- _TASK GOAL_: Wherever the word "right" occurs in the lines below, copy the whole line.

- _EXERCISE INPUTS_:
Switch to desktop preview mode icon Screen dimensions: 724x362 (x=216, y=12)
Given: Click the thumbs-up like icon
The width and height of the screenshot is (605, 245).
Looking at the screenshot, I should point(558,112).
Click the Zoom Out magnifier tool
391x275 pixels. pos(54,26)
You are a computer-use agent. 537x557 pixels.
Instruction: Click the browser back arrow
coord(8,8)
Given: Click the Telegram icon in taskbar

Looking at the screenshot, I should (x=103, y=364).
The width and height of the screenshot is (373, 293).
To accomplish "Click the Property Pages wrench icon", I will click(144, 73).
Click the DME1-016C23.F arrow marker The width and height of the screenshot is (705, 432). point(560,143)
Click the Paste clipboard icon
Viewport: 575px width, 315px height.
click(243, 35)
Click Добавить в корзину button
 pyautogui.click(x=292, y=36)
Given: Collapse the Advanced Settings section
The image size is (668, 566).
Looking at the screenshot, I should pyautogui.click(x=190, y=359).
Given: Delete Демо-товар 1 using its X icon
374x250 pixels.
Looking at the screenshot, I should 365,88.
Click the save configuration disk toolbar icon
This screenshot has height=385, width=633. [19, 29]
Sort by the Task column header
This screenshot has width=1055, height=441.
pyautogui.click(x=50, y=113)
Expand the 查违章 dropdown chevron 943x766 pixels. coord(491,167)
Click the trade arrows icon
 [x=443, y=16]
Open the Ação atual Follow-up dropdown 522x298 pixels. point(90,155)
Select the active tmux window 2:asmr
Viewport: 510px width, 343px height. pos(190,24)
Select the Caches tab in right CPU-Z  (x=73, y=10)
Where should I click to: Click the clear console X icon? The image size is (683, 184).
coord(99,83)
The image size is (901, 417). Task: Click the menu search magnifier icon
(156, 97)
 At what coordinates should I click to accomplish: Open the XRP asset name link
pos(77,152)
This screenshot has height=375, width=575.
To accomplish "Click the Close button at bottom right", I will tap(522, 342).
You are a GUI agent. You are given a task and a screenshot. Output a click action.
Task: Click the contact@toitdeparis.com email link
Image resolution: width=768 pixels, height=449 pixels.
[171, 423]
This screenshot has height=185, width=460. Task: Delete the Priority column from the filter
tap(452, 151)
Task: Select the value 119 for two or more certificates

- _RESULT_:
Select the Caches tab in right CPU-Z  (x=73, y=10)
To accomplish "Click the Close button at bottom right", I will tap(522, 342).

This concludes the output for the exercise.